Directions
Continue the article on the Home Department of Kerala, picking up after its last sentence.
--- start Source text ---
Home Department

Department overview
- Formed: November 1, 1956
- Jurisdiction: Government of Kerala
- Headquarters: Ground Floor, Main Block, Secretariat, Thiruvananthapuram;
- Minister responsible: Ramesh Chennithala, Minister for Home and Vigilance;
- Department executive: Minhaj Aalam IAS, Additional Chief Secretary (Home Department and Vigilance Department);
- Child agencies: Kerala Police; Kerala Prisons and Correctional Services; Kerala Fire And Rescue Services; Directorate of Prosecution;
- Website: kerala.gov.in

= Department of Home (Kerala) =

Indian State Government Department

The Home Department is an administrative department of the Government of Kerala. It plays a key role in maintenance of law and order in the state of Kerala. The department oversees the maintenance of law and order, prevention and control of crime, prosecution of criminals, administration of civil and criminal justice, besides dealing with fire services and prisons administration.

The department is also responsible for the functioning of State Police, Prisons and Correctional Services, Fire and Rescue Services, Civil Defence and Home Guards. The department is also the cadre controlling authority of Kerala Police Service (KPS). The Chief Minister generally serves as the departmental minister, and the Additional Chief Secretary (Home & Vigilance), an IAS officer, is the administrative head of the department. Ramesh Chennithala is the current Home Minister of Kerala.
--- end Source text ---
--- start Information shown ---
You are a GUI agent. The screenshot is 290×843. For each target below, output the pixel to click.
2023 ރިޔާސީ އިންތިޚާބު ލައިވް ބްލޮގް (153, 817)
--- end Information shown ---
Response below
==Leadership and administration==
The Home Department is headed by the Minister for Home, who is a political appointee responsible for making policy decisions and providing strategic direction. The minister in charge of the home department is Shri Ramesh Chennithala, the Minister of Home Affairs and Vigilance. Assisting the Minister is the Additional Chief Secretary (Home & Vigilance), a senior IAS officer, also known as Home Secretary, who handles the day-to-day administrative affairs of the department.

The Home Department is organised into 21 sections, namely A, B, C, D, E, F, G, H, J, K, L, M, N, PS, Attestation, SC, SSA, and SSB, each handling specific administrative and functional subjects. Each section is headed by an Additional Secretary, Joint Secretary, Deputy Secretary, or Under Secretary, depending on the nature of work. They are responsible for handling specific subjects such as police administration, prisons, fire and rescue services, prosecution, administration of civil and criminal justice, and internal security.

The hierarchy within the Secretariat is as follows:
Additional Chief Secretary (or Principal Secretary), Special Secretary, Additional Secretary, Joint Secretary, Deputy Secretary, Under Secretary, followed by Section Officers and other supporting staff.

==Functions==
- Law and Order
  - Police
  - Criminal Investigation (Crime Branch)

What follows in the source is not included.